Your assignment:
Rewrite the material below as a numbered list, one item per line, and leave out the blank lines.

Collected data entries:
——
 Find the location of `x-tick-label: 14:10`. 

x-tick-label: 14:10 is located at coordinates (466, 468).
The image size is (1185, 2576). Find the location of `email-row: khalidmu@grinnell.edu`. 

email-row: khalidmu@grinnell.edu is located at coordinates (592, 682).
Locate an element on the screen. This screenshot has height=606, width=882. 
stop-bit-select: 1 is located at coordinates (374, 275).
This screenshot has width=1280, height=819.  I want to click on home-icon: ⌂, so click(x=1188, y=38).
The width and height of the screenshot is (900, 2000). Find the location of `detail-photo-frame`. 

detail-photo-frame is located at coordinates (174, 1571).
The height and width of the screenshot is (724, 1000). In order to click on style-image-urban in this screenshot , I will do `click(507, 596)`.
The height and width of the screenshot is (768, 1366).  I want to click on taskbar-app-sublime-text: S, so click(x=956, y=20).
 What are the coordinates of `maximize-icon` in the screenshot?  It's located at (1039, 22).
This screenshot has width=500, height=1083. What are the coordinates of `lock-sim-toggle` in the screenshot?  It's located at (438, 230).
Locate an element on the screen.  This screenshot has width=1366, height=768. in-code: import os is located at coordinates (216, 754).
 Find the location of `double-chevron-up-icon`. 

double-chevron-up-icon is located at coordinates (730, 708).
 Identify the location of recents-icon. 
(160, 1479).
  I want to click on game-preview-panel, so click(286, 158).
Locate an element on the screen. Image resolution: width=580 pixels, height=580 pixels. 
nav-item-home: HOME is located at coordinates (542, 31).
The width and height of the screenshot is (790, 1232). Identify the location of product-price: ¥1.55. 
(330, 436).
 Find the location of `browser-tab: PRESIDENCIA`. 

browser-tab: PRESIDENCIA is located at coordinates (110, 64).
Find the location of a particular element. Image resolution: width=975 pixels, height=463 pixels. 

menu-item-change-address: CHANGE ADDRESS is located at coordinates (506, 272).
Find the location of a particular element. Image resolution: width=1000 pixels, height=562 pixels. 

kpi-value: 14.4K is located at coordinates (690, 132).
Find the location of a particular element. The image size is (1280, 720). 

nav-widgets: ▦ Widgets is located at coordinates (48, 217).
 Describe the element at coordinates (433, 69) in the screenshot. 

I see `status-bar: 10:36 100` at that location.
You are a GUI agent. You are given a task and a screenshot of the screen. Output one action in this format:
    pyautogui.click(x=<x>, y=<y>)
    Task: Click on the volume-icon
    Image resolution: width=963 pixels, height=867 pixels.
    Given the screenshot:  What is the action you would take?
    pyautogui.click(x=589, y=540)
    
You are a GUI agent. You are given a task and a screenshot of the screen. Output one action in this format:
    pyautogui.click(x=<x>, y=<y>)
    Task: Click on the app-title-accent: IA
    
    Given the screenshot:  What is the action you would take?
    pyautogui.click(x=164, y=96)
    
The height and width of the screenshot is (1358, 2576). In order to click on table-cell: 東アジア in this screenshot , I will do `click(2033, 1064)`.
——
Problem solution:
1.  Find the location of `x-tick-label: 14:10`. 
2. x-tick-label: 14:10 is located at coordinates (466, 468).
3. The image size is (1185, 2576). Find the location of `email-row: khalidmu@grinnell.edu`. 
4. email-row: khalidmu@grinnell.edu is located at coordinates (592, 682).
5. Locate an element on the screen. This screenshot has height=606, width=882. 
6. stop-bit-select: 1 is located at coordinates (374, 275).
7. This screenshot has width=1280, height=819.  I want to click on home-icon: ⌂, so click(x=1188, y=38).
8. The width and height of the screenshot is (900, 2000). Find the location of `detail-photo-frame`. 
9. detail-photo-frame is located at coordinates (174, 1571).
10. The height and width of the screenshot is (724, 1000). In order to click on style-image-urban in this screenshot , I will do `click(507, 596)`.
11. The height and width of the screenshot is (768, 1366).  I want to click on taskbar-app-sublime-text: S, so click(x=956, y=20).
12.  What are the coordinates of `maximize-icon` in the screenshot?  It's located at (1039, 22).
13. This screenshot has width=500, height=1083. What are the coordinates of `lock-sim-toggle` in the screenshot?  It's located at (438, 230).
14. Locate an element on the screen.  This screenshot has width=1366, height=768. in-code: import os is located at coordinates (216, 754).
15.  Find the location of `double-chevron-up-icon`. 
16. double-chevron-up-icon is located at coordinates (730, 708).
17.  Identify the location of recents-icon. 
18. (160, 1479).
19.   I want to click on game-preview-panel, so click(286, 158).
20. Locate an element on the screen. Image resolution: width=580 pixels, height=580 pixels. 
21. nav-item-home: HOME is located at coordinates (542, 31).
22. The width and height of the screenshot is (790, 1232). Identify the location of product-price: ¥1.55. 
23. (330, 436).
24.  Find the location of `browser-tab: PRESIDENCIA`. 
25. browser-tab: PRESIDENCIA is located at coordinates (110, 64).
26. Find the location of a particular element. Image resolution: width=975 pixels, height=463 pixels. 
27. menu-item-change-address: CHANGE ADDRESS is located at coordinates (506, 272).
28. Find the location of a particular element. Image resolution: width=1000 pixels, height=562 pixels. 
29. kpi-value: 14.4K is located at coordinates (690, 132).
30. Find the location of a particular element. The image size is (1280, 720). 
31. nav-widgets: ▦ Widgets is located at coordinates (48, 217).
32.  Describe the element at coordinates (433, 69) in the screenshot. 
33. I see `status-bar: 10:36 100` at that location.
34. You are a GUI agent. You are given a task and a screenshot of the screen. Output one action in this format:
35.     pyautogui.click(x=<x>, y=<y>)
36.     Task: Click on the volume-icon
37.     Image resolution: width=963 pixels, height=867 pixels.
38.     Given the screenshot:  What is the action you would take?
39.     pyautogui.click(x=589, y=540)
40. You are a GUI agent. You are given a task and a screenshot of the screen. Output one action in this format:
41.     pyautogui.click(x=<x>, y=<y>)
42.     Task: Click on the app-title-accent: IA
43.     Given the screenshot:  What is the action you would take?
44.     pyautogui.click(x=164, y=96)
45. The height and width of the screenshot is (1358, 2576). In order to click on table-cell: 東アジア in this screenshot , I will do `click(2033, 1064)`.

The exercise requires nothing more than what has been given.